March 10, 2025, 2:49pm
For our Villains Bracket week, a few Lit Hub staffers wrote a little bit on their favorite villain from our initial group of 64. Here’s Drew on Randall Flagg from Stephen King’s work.
“The man in black fled across the desert, and the gunslinger followed.” Say thankee, there are few sentences, opening or otherwise, that will live as strongly in my mind until the end of time as that one. The gunslinger, of course, is Roland Deschain—but who is the man in black? Walter o’Dim, they call him, or Marten Broadcloak, but really he is Randall Flagg (or any number of RF permutations) and he is Stephen King’s great villain.

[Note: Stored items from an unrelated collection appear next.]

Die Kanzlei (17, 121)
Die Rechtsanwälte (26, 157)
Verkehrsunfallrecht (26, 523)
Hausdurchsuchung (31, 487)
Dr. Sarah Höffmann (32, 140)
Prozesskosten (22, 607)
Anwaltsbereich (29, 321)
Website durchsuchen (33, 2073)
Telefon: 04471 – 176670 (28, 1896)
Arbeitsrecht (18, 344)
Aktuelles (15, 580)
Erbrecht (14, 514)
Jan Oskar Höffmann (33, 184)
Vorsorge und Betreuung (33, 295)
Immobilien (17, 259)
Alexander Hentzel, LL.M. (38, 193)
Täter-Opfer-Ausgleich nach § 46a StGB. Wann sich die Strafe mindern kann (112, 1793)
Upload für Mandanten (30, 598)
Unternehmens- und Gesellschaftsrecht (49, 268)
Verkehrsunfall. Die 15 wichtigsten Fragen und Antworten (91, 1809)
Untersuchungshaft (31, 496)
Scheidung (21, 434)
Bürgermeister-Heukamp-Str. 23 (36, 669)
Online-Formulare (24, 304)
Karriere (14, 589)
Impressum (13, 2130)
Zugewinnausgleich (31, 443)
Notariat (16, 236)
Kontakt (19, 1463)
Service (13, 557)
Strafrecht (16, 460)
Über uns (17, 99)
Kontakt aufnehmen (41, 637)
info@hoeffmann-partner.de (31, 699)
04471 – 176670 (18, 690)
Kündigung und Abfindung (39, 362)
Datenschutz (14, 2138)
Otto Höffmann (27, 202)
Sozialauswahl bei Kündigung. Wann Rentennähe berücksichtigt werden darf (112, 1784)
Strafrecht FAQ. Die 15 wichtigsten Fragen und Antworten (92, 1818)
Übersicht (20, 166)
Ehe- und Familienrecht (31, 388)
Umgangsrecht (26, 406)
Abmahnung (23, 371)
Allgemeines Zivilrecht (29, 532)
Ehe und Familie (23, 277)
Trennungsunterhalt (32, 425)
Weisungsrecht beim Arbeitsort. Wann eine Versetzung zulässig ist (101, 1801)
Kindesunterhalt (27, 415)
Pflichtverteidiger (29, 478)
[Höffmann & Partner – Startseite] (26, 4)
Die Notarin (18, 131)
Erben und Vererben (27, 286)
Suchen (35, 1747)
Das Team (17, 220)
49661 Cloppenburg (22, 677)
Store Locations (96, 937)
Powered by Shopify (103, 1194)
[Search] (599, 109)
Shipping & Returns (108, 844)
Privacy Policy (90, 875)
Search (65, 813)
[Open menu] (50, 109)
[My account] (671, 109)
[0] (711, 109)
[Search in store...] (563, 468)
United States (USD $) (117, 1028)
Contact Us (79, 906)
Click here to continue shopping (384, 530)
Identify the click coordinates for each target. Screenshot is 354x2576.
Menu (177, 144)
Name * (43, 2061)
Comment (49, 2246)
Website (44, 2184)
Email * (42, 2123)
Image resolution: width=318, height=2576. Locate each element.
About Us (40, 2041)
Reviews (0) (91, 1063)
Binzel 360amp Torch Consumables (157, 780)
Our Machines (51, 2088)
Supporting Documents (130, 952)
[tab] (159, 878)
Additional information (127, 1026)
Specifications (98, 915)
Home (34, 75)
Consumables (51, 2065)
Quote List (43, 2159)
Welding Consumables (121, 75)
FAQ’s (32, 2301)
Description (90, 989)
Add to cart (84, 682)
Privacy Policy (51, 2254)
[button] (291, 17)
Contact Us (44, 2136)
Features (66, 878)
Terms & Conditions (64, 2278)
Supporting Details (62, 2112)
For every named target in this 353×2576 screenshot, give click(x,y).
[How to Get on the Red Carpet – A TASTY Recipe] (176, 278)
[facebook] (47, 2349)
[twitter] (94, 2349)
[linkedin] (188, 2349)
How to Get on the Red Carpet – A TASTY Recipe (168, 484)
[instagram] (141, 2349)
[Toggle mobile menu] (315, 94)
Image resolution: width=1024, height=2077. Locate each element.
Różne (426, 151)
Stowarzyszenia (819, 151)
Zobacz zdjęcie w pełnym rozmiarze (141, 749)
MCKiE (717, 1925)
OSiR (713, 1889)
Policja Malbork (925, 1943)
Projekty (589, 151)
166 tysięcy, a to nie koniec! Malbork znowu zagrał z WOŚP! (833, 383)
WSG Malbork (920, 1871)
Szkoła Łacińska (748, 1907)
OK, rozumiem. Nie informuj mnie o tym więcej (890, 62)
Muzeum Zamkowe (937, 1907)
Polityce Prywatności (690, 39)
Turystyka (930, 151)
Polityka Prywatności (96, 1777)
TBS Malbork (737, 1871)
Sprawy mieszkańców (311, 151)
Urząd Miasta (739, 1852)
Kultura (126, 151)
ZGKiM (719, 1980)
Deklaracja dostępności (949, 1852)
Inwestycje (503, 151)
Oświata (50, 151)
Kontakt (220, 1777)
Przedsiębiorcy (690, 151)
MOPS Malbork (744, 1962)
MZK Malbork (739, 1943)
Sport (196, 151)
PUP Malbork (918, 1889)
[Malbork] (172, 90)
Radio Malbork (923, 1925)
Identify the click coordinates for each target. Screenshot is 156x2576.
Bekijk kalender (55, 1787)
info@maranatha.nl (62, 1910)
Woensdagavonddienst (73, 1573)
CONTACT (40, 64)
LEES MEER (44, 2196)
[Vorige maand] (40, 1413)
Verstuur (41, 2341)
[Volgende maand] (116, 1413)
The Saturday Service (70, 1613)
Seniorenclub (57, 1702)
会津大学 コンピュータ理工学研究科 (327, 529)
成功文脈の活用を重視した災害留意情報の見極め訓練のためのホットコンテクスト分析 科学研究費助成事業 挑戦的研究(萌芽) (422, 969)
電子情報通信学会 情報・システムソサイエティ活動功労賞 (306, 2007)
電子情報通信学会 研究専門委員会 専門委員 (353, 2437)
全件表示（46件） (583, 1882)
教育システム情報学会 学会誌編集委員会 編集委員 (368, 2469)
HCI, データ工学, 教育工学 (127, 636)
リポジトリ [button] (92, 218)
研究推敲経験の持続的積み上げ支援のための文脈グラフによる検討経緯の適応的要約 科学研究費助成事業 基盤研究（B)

More than that, he’s the lynchpin across King’s multiverse, perhaps even more so than the Dark Tower itself. He is the primary antagonist of The Stand, the central evil of that book and a repellent one for certain, but it is his turn across The Dark Tower series that makes him truly memorable. Willing for a conversation, always with a trick or three in mind, a schemer and a dreamer and a villain through a through. A wizard, a necromancer, the chief agent of the Crimson King, an entity somehow encapsulating aspects of villains from Moriarty to Blofeld but walking in a distinctly American shape regardless of the time or place.
The way King describes first thinking of him, “this guy in cowboy boots who moved around on the roads, mostly hitchhiking at night, always wore jeans and a denim jacket,” has been splashed across American speculative fiction ever since—and though good often triumphs in King’s work, Flagg’s own eternal recurrence reminds the reader (as so many of the best villains do) that the darkness keeps coming back in new and different forms. After all, ka is a wheel.